Brano fornito
******
Pavol Peter Gojdič

Pavol Peter Gojdič

(1888-1960)

Beatificazione:

- 04 novembre 2001

- Papa  Giovanni Paolo II

Ricorrenza:

- 17 luglio

Vescovo e martire, che, pastore nel territorio di Prešov, sotto un regime ateo, fu gettato in carcere e patì così tante tribolazioni, che, dopo atroci torture, accogliendo fedelmente le parole di Cristo, con una coraggiosa confessione della fede passò alla vita eterna

  • Biografia
  • omelia di beatificazione
"Con l'aiuto di Dio voglio diventare un padre degli orfani, aiuto dei poveri e consolatore degli afflitti"

 

Pavol Gojdič nacque il 17 luglio 1888 a Ruské Pekľany presso Prešov, nella famiglia del sacerdote greco cattolico Štefan Gojdič; sua madre si chiamava Anna Gerberyová. Nel battesimo ricevette il nome di Peter. 

Frequentò le scuole elementari a Cigeľka, Bardejov e Prešov, compiendo gli studi ginnasiali a Prešov, conclusi con l’esame di maturità nell’anno 1907. Seguendo la voce di Dio che lo chiamava al sacerdozio iniziò gli studi di teologia a Prešov. Dato che conseguiva ottimi risultati, dopo un anno venne inviato a continuare gli studi a Budapest. Anche qui condusse una profonda vita spirituale. Ancora come seminarista ricevette dal suo padre spirituale quale orientamento per la vita queste parole: ”La vita non è difficile, ma è molto seria”, parole divenute per lui quasi una guida che lo accompagnò per tutta la vita. Conclusi gli studi, il 27 agosto 1911 fu ordinato sacerdote a Prešov dal Vescovo Dr. Ján Vályi. Dopo l’ordinazione operò per un breve periodo quale viceparroco presso suo padre. Dopo un anno fu nominato prefetto del convitto eparchiale e nello stesso tempo insegnò la religione in una scuola media superiore. In seguito fu nominato protocollista ed archivista nella curia diocesana. Inoltre gli venne affidata la cura spirituale dei fedeli a Sabinov, in qualità di viceparroco. Nell’anno 1919 divenne direttore dell’ufficio episcopale.
******
Dati in ingresso

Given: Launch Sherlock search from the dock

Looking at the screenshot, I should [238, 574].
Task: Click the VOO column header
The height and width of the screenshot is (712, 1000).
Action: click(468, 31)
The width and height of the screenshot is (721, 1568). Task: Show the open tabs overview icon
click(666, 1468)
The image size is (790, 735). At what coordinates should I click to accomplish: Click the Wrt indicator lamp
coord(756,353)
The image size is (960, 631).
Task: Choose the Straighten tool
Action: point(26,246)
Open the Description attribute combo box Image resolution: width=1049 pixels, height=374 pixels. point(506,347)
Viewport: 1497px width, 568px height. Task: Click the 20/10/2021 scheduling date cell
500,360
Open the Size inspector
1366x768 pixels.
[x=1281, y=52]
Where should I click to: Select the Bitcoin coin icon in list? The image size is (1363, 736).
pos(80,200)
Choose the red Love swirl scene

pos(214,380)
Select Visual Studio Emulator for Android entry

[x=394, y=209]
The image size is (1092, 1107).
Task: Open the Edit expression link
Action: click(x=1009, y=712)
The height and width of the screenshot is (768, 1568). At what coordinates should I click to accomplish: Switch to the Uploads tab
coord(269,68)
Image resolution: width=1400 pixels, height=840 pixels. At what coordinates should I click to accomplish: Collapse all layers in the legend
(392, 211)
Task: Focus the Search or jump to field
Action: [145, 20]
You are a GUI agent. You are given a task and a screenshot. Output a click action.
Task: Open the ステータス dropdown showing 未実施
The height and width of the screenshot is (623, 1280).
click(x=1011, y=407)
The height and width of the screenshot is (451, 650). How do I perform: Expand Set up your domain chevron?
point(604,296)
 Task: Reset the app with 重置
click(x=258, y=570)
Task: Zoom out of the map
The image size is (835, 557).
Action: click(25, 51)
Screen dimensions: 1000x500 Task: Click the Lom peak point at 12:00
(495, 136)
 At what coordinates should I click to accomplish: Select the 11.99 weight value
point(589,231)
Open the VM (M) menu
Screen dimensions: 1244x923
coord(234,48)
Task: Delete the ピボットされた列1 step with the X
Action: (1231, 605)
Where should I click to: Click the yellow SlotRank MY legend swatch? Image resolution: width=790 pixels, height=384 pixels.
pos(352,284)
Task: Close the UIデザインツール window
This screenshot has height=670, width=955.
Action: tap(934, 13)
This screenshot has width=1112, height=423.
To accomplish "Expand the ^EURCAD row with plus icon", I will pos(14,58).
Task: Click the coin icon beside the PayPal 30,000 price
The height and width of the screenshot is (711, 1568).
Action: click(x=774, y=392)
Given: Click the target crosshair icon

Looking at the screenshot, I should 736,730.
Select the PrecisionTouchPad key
******
Compito A
Raccogli, copiandole per intero, tutte le righe in cui compare la parola "pixels".
Compito B
Prosegui la biografia di Pavol Peter Gojdič, ripartendo subito dopo l'ultima frase riportata.

Risultato atteso A
Open the Description attribute combo box Image resolution: width=1049 pixels, height=374 pixels. point(506,347)
1366x768 pixels.
Image resolution: width=1400 pixels, height=840 pixels. At what coordinates should I click to accomplish: Collapse all layers in the legend
Where should I click to: Click the yellow SlotRank MY legend swatch? Image resolution: width=790 pixels, height=384 pixels.

Risultato atteso B
A sorpresa di tutti il 20 luglio 1922 entrò a far parte dell’Ordine di San Basilio Magno a Černečia Hora presso Mukačev, dove, dopo la vestizione avvenuta il 27 gennaio 1923 prese il nome di PavolMaturò tale decisione in segno di modestia, umiltà, desiderio di vivere la vita ascetica per meglio servire Dio. La volontà di Dio però era un’altra, e lo aveva destinato ad un’alta carica pastorale nel servizio di Vescovo. Il 14 settembre 1926 fu nominato amministratore apostolico dell’eparchia di Prešov. All’atto della sua istallazione come amministratore apostolico comunicò il programma del suo apostolato: ”Con l‘aiuto di Dio voglio diventare un padre degli orfani, aiuto dei poveri e consolatore degli afflitti“.

Il primo atto ufficiale di Pavol Gojdič nella carica di neonominato amministratore dell’eparchia di Prešov fu quello di sottoscrivere la lettera pastorale in occasione del 1100° anniversario della nascita di San Cirillo, apostolo degli Slavi. Così iniziò la sua attività nello spirito degli apostoli degli Slavi, sempre fedele a Roma, così come loro. Era uno Slavo e amava molto il suo rito orientale. 

Poco tempo dopo, il 7 marzo 1927 fu nominato Vescovo con il titolo di Harpaš (Ecclesiae Harpasenae – Asia Minore). La consacrazione episcopale avvenne nella basilica di San Clemente a Roma, il 25 marzo 1927, festa dell’Annunciazione della B. V. Maria.

Dopo l’ordinazione episcopale visitò la basilica di San Pietro a Roma, dove pregò sulla tomba del santo apostolo. Il 29 marzo 1927, assieme al Vescovo Nyáradi, furono accolti in udienza personale dal Santo Padre Pio XI. Il Papa regalò al Vescovo Pavol una croce d’oro dicendo: ”Questa croce è solo un debole simbolo di quelle grandi croci che Dio invierà su di te, figlio mio, nel tuo servizio episcopale“.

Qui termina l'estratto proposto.